Don't Give Up On Your GI Trigger - Three Ways To Revive It When It Looks Dead
So you hacked yourself a gadget infinity flash radio slave and you are happy. You are shooting off camera flash and things work splendid. Actually, you really wanted a pair of pocketwizards, but it was 26 big ones Vs. 360, so it's GI. Actually they work quite well. They worked quite well for a long while now. Then a crisis. Flash wont fire.
Camera clicks, but flash won't fire. Darn! It was working just a second ago. What could have gone wrong? (Or in the words that the guys from the internet service hear 1000 times a day - I did not touch it.)
Here are three things to check before giving up on your cactus remotes.
1. Replace The Receiver Battery
The time penalty on switching a new bat on every session is really minor, and if you care about the environment use a battery charger and charge after each session. I personally dig the stuff from La Crosse, they are portable across countries, have heat/overcharge protection and as fast as a pop of a strobe, but that's a matter for a different review.
I also keep a sealed pack of 2 Alkaline batteries in my bag. Just in case.
That said, this is the first thing I'd check receiver batteries. See on the left, this is how easy it is to replace them.
2. Replace Transmitter Battery
While = about a year. So yes, you have to change the battery there too.
It's no biggie, really. Although you'll need a screwdriver for this. (If you are reading this blog, I know you have a screwdriver). The transmitter takes one 23A 12V battery. See where it goes on the left.
It is usually the same battery that goes in to your car's alarm remote. So if you are missing on the image of your life. Take that battery out and call for a cab.
3. Add Internal Antenna
The idea is simple, the internal antenna of the cactus trigger is, well, how to put it, short.
There is a great tutorial by makelessnoise on extending the range of the transmitter. Will the FCC approve this? I am not sure. Is it worth a try? Don't tell 'em I sent you.
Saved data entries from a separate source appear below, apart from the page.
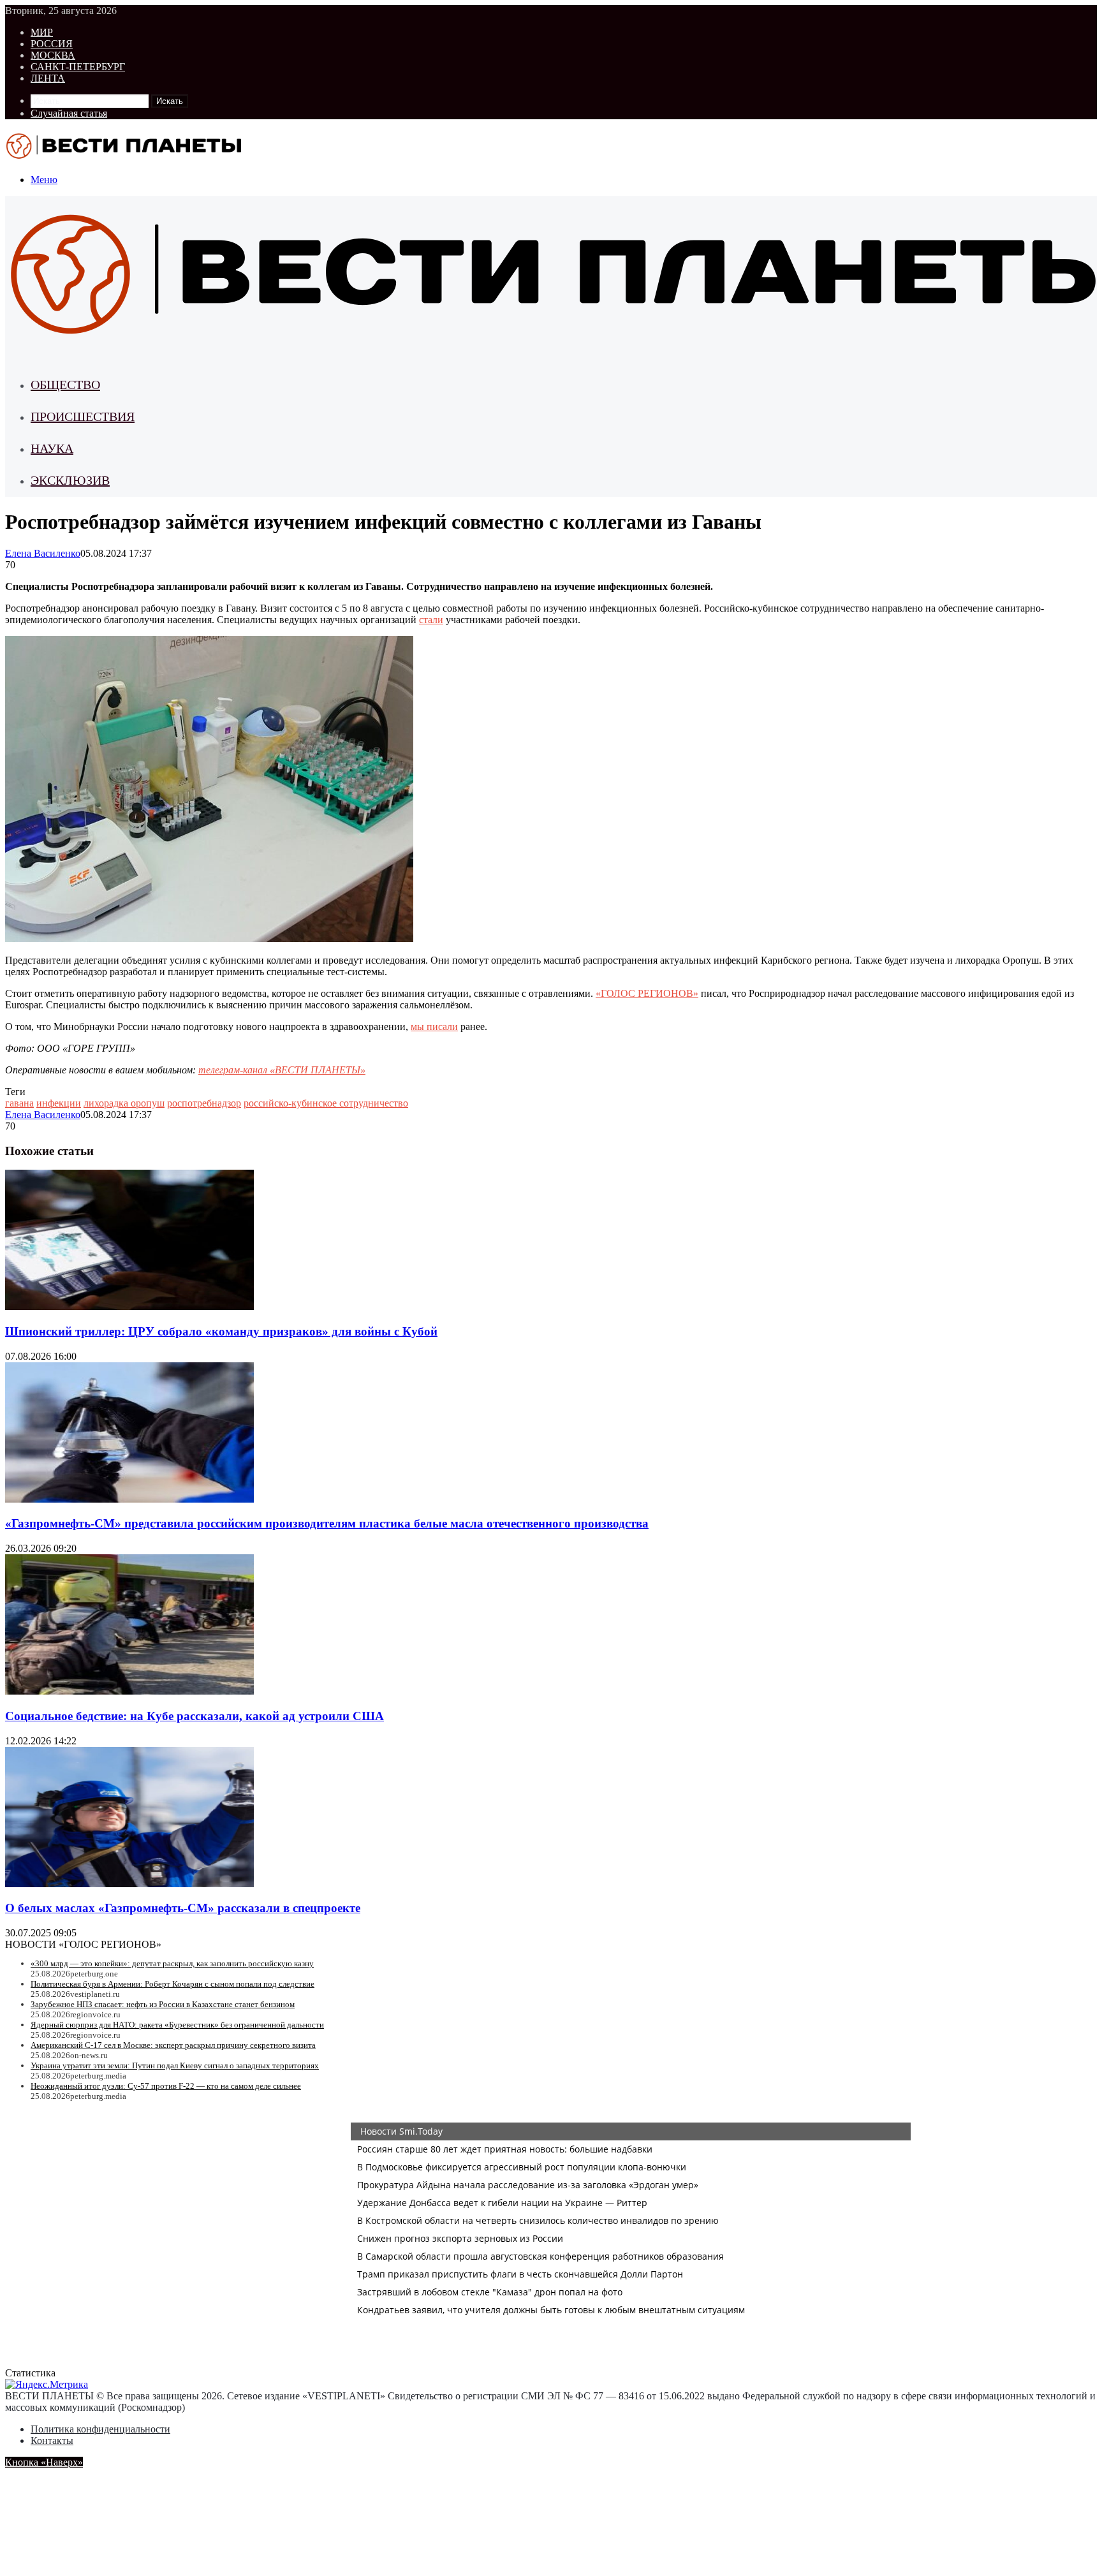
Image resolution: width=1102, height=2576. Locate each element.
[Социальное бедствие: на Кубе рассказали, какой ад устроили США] (129, 1691)
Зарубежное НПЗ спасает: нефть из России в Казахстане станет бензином (163, 2004)
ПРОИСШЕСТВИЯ (83, 416)
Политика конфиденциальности (100, 2429)
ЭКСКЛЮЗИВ (70, 480)
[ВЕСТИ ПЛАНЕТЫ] (125, 157)
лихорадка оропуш (124, 1103)
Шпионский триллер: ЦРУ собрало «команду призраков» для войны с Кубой (221, 1331)
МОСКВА (53, 55)
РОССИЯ (52, 43)
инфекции (58, 1103)
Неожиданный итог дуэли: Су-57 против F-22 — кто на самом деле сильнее (166, 2086)
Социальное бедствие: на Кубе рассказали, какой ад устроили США (194, 1716)
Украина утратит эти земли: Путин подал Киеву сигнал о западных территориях (175, 2065)
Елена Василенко (42, 553)
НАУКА (52, 448)
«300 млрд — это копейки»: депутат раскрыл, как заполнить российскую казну (172, 1963)
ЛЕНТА (48, 78)
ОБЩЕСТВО (65, 385)
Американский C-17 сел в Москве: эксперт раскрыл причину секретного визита (173, 2045)
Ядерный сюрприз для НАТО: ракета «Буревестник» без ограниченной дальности (177, 2024)
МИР (42, 32)
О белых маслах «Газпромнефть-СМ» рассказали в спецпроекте (182, 1908)
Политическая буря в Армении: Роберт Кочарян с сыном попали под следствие (172, 1984)
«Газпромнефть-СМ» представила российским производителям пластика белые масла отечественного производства (327, 1523)
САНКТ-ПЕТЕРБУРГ (78, 66)
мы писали (434, 1026)
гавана (19, 1103)
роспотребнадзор (204, 1103)
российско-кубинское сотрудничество (326, 1103)
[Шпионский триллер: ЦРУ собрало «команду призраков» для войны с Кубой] (129, 1306)
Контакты (52, 2440)
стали (431, 619)
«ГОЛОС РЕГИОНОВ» (647, 993)
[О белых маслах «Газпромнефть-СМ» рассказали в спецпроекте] (129, 1883)
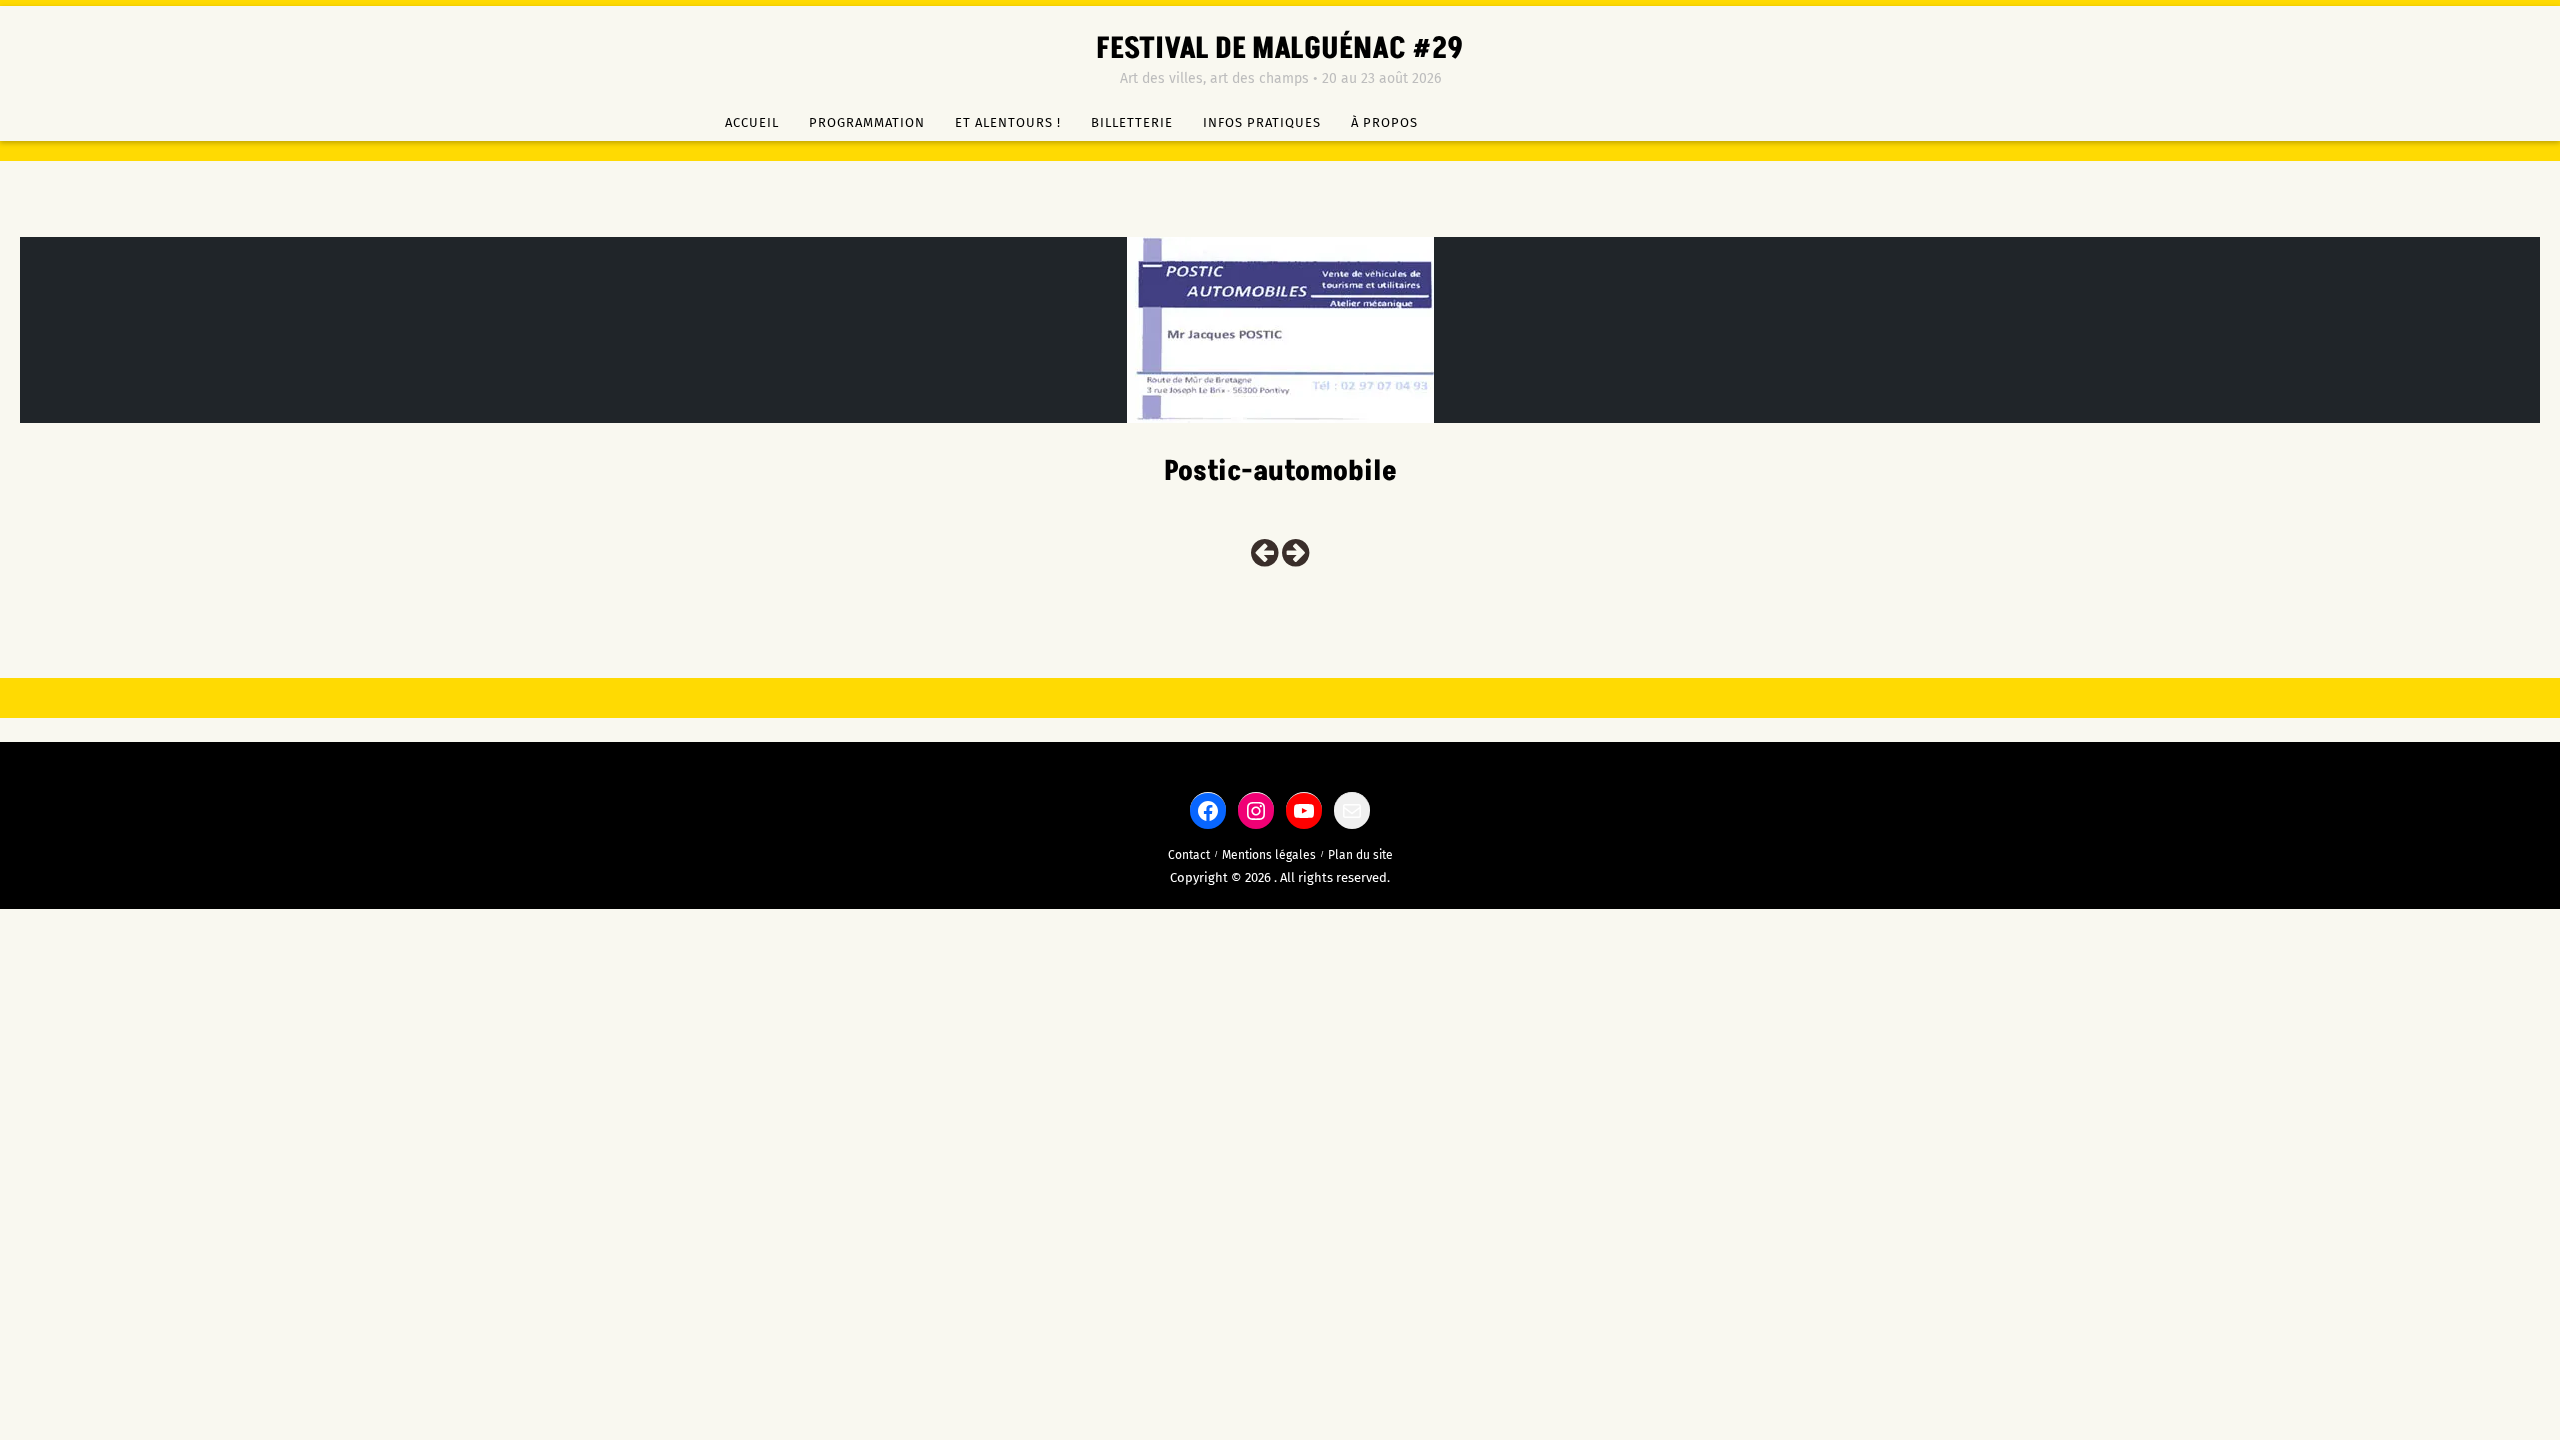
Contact (1189, 855)
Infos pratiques (1262, 122)
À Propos (1384, 122)
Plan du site (1360, 855)
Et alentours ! (1008, 122)
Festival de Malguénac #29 (1280, 49)
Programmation (867, 122)
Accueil (752, 122)
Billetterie (1132, 122)
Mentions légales (1269, 855)
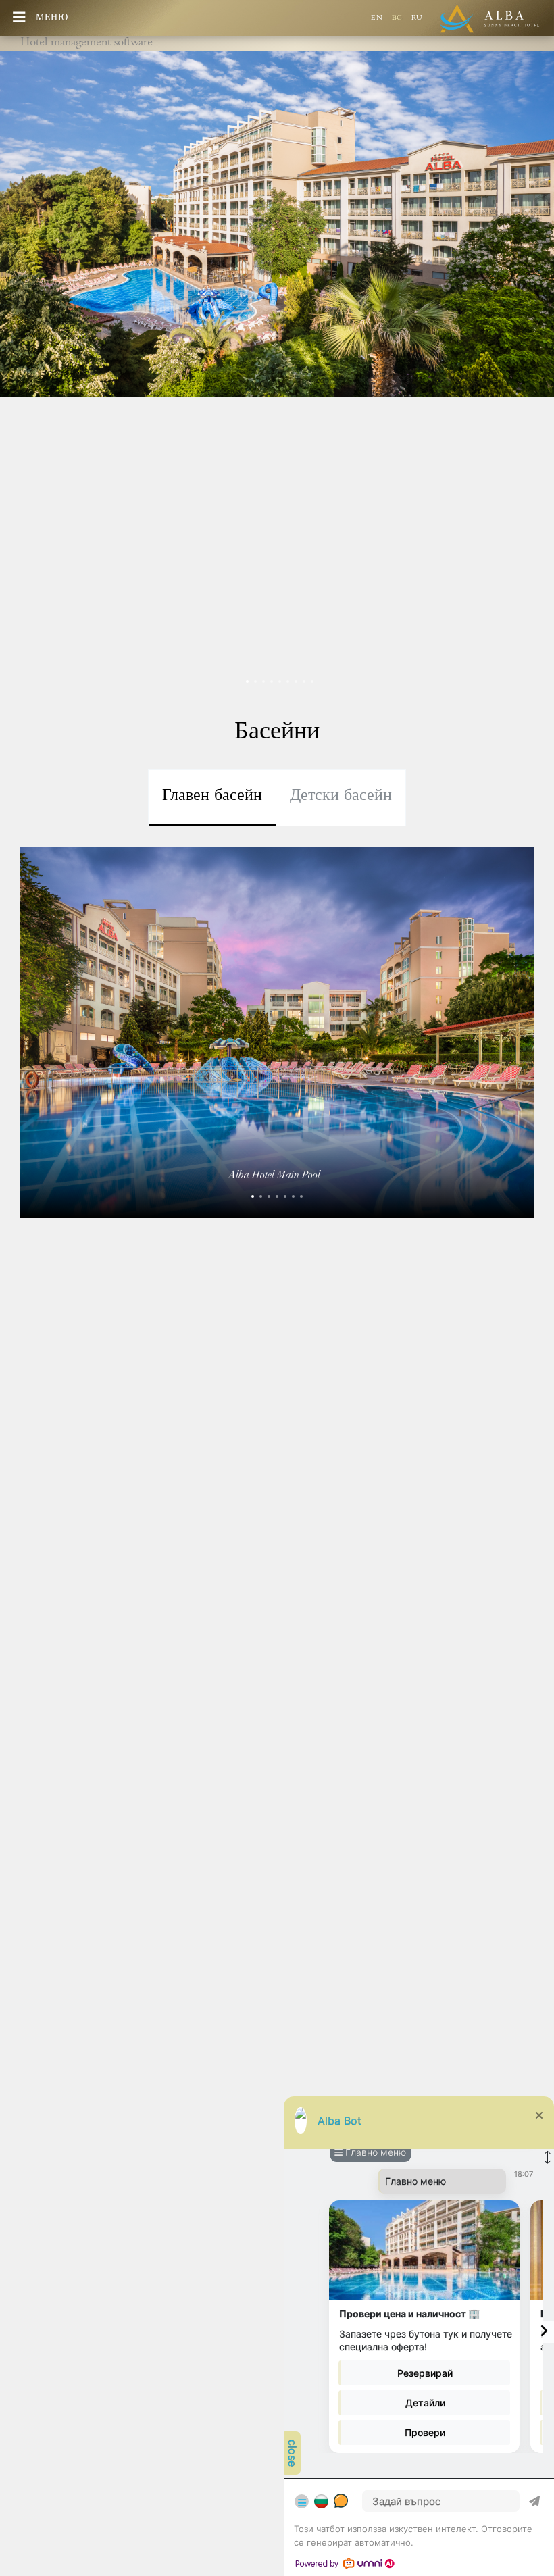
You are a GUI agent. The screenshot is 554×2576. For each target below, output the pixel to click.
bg (398, 18)
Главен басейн (212, 797)
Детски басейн (341, 797)
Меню (52, 18)
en (378, 18)
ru (416, 18)
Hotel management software (86, 43)
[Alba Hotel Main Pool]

Link on the image of the left for the full tutorial. The report dais it goes up till 60 meters. Not a PW yet, but a nice mod.
Featured comment by Mark
Your Cactus remotes must be different
from mine... my receivers don't use 2 AAA batteries, but rather 1
short, stubby photo battery (CR-2). It pays to have an extra or two on
hand in case you forget to turn the receiver off after a shoot, as
keeping the power switch turned on drains them down to nothing
I'd like to add one thing to check before ditching your poverty
wizard. One of my receivers stopped working about 6 months ago, and I
was ready to throw it away after it still wouldn't work with a known
working battery. I decided to try triggering it with the battery cover
removed, and it worked just fine! The battery was being squashed
against the electronics inside, causing a bad connection somewhere.
So now I keep the battery cover off that receiver, and just use a
piece of gaffer's tape to hold the battery in place. Works like a charm!